A year later, the company was searching for a way to edge-detect entry into and exit from a field at harvest to better align crop yield maps. The result was the use of hand-held video recorders that evolved into a video mapping system, developed by Ken Burgess, to help crop scouts identify and locate weeds and pests in the field. This system soon proved there would be new uses for geo-referenced imagery beyond the agricultural field.

Today, Red Hen Systems provides technology to a wide variety of markets including GIS professionals, aerial video, the military, natural resource and environmental management, transportation, and utilities.

==Products==

===Photo Mapping Technology===
Red Hen Systems produces two products for certain Nikon DSLR cameras capable of geotagging digital still images. The Blue2CAN connects the camera with a Bluetooth-enabled GPS unit, allowing the camera’s software to geotag photos as they are taken. For non-Bluetooth applications, the DX-GPS includes a Garmin Geko unit designed to connect directly to the camera. Red Hen Systems is also a pioneer in smartphone integration, providing Blue2CAN users the ability to link their Android smart phone's GPS with the Blue2CAN and its Nikon hosts as of September 2010.
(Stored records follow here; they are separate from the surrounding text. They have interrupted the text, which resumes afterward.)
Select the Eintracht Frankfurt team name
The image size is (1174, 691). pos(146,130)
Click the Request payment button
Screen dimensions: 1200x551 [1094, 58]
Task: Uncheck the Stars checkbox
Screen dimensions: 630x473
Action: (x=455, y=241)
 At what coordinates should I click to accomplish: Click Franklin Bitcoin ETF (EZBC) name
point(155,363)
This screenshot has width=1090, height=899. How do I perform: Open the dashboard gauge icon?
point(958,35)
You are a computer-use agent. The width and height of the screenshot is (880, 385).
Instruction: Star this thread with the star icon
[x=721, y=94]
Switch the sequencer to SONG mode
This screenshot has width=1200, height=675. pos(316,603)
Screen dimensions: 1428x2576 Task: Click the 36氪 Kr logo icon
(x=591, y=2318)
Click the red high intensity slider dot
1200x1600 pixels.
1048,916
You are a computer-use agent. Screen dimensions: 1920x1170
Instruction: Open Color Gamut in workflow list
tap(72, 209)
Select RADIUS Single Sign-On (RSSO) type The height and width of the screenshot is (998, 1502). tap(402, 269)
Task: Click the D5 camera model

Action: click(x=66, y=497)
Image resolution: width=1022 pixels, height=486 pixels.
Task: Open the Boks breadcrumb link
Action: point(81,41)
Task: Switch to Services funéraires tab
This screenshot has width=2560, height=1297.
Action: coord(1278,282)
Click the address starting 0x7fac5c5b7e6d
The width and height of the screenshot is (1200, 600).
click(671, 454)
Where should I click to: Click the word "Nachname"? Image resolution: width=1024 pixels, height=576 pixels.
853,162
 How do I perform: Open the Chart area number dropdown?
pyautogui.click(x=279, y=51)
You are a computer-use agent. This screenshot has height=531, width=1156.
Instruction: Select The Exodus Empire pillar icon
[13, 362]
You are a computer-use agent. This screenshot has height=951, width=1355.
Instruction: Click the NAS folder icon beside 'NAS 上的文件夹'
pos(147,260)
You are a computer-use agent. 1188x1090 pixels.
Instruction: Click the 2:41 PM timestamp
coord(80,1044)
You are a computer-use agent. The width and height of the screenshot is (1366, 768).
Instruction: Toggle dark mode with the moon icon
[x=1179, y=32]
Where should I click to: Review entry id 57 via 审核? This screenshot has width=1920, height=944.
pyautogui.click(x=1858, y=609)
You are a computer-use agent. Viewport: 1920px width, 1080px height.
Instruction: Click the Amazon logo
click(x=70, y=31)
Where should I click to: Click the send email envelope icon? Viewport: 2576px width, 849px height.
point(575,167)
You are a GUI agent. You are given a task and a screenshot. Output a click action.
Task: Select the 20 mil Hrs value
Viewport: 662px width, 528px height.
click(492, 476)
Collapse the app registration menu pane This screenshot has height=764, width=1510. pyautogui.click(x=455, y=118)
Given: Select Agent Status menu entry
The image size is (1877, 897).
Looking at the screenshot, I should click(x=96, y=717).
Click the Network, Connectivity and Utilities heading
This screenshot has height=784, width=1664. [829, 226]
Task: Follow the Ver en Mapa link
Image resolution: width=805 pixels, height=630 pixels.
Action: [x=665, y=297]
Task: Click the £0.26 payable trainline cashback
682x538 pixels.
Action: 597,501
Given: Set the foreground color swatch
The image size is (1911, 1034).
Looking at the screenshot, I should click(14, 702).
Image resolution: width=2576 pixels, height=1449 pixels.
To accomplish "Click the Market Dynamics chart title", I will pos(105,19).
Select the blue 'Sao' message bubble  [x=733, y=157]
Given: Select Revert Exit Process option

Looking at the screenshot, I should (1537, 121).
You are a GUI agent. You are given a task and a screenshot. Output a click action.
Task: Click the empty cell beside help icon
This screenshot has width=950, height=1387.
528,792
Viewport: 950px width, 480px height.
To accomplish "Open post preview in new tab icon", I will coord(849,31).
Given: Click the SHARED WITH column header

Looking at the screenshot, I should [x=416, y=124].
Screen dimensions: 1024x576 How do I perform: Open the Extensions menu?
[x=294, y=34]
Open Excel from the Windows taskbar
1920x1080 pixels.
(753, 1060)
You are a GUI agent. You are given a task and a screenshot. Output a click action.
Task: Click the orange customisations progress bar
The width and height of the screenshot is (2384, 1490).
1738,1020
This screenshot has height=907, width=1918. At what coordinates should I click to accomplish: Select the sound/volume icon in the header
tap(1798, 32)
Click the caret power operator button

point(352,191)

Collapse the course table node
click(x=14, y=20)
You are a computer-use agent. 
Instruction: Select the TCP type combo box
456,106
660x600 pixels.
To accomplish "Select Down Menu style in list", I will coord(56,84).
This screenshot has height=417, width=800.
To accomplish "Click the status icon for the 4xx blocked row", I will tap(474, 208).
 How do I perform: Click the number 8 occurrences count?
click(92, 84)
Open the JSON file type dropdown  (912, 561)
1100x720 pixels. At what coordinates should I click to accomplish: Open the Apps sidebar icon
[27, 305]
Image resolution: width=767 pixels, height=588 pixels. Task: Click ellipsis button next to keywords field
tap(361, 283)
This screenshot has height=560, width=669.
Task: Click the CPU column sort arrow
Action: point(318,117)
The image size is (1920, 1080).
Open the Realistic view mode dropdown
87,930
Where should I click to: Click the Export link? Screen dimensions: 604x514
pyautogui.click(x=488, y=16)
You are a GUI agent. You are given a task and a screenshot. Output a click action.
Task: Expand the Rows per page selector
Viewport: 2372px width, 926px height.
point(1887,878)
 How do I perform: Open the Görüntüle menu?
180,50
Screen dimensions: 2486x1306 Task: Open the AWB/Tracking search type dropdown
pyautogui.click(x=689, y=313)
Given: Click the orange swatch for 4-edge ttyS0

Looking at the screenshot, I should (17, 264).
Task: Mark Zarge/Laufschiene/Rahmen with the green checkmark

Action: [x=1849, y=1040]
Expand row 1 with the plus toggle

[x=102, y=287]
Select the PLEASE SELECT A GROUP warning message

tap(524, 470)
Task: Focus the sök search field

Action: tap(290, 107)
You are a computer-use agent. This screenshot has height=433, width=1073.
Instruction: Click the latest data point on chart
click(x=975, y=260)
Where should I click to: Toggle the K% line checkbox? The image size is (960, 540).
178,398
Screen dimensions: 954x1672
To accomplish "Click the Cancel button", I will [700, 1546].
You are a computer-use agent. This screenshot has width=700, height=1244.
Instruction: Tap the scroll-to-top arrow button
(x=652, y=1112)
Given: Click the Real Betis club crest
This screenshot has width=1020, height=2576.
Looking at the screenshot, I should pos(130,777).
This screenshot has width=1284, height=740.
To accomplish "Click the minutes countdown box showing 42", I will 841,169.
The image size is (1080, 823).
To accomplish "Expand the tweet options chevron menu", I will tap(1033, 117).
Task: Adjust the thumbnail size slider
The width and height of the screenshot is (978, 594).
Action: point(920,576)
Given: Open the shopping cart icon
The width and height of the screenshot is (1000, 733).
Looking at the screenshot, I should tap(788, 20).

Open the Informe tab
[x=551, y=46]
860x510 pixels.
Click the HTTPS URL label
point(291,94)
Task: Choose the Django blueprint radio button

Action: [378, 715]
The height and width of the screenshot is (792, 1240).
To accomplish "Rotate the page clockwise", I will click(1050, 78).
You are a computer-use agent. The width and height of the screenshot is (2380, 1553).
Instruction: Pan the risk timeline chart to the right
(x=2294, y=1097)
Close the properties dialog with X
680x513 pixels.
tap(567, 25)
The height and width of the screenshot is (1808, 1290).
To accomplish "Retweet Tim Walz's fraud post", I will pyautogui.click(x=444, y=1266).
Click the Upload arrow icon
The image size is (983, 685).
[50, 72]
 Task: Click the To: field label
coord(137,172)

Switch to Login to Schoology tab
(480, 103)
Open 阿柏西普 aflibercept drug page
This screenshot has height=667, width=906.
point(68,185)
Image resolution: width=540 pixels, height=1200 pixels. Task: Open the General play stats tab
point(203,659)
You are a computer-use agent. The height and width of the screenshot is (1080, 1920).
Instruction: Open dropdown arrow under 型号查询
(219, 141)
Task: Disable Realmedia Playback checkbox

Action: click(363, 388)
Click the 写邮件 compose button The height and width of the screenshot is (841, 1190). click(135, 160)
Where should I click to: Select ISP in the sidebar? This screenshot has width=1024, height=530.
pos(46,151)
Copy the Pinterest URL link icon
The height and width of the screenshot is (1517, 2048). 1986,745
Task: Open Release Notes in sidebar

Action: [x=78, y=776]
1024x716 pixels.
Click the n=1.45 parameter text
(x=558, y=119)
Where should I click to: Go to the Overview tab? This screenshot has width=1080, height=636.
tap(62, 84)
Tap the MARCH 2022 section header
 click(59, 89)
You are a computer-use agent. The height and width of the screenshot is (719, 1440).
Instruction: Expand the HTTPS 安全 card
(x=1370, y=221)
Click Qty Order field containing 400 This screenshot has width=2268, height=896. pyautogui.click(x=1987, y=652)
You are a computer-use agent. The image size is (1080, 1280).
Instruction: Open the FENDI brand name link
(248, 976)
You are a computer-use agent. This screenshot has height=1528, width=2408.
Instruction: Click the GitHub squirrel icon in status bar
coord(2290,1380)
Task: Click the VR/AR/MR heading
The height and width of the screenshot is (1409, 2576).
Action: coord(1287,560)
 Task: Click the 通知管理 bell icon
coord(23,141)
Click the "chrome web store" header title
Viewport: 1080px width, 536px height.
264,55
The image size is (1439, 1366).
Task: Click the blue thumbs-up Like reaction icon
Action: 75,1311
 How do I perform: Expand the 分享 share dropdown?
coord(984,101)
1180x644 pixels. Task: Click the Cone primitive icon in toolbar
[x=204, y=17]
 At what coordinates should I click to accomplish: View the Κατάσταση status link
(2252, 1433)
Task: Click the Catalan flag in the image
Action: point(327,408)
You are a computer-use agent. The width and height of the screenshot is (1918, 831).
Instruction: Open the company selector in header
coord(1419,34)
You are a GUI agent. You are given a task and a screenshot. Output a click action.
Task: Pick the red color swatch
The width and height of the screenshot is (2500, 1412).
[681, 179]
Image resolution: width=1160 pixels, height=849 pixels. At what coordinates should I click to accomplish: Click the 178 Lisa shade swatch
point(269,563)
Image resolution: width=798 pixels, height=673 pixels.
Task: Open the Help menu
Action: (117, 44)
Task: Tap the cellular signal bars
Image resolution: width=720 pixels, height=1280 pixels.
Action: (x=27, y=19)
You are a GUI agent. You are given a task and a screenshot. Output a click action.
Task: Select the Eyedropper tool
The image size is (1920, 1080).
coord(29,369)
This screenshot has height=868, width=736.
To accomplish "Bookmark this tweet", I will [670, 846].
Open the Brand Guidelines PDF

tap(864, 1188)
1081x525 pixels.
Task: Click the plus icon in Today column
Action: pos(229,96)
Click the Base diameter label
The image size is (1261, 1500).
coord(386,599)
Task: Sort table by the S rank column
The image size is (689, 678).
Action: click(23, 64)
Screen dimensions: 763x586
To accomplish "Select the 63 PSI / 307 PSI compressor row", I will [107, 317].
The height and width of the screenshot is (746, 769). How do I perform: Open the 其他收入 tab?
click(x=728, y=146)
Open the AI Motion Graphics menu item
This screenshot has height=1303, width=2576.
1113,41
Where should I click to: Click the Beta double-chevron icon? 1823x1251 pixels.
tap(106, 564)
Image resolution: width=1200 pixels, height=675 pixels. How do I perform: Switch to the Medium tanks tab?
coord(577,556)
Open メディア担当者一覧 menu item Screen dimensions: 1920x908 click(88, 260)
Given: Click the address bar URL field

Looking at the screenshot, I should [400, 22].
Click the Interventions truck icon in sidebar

===Video Mapping Technology===
The integrated hardware and software produced by Red Hen Systems create Geospatially Enabled Media (GEM). GEM is a full-motion video metadata recording system which associates the what (video) with the who, what, when, where, and why's via UTC, GPS, and other encoding. This is done by DAC and ADC recording of digital GPS and other metadata as an audible modem squelch into the left audio channel of a video camera's stereo recordings. The significance of this technology is that it allows for the editing of video while maintaining the integrity of its corresponding metadata. The encoding device that does this is referred to as a video mapping system, or VMS. Currently, there are multiple versions of this device capable of suiting many different applications. In addition to individual VMS units, Red Hen Systems produces packaged digital video recorder (DVR) solutions that store geo-referenced video as it is produced.

===Software===
The development of the VMS led to the creation of software to decode this audio signal. In 2001, Red Hen Systems received a patent of a method to match this metadata with the recorded images. The original software designed to do this was made to work with tape-based media (as opposed to digital), and was called VMS player. This early version was noted for its ease of use and flexibility since it supported maps from ESRI, a major producer of GIS products. Red Hen software has continued to evolve with video technology, moving from tape to mini-DVD to digital media, with each iteration allowing for more information.

Current offerings include hardware for mapping photo and video, and software for ESRI and non-ESRI applications, as well as a server for organization-wide content sharing.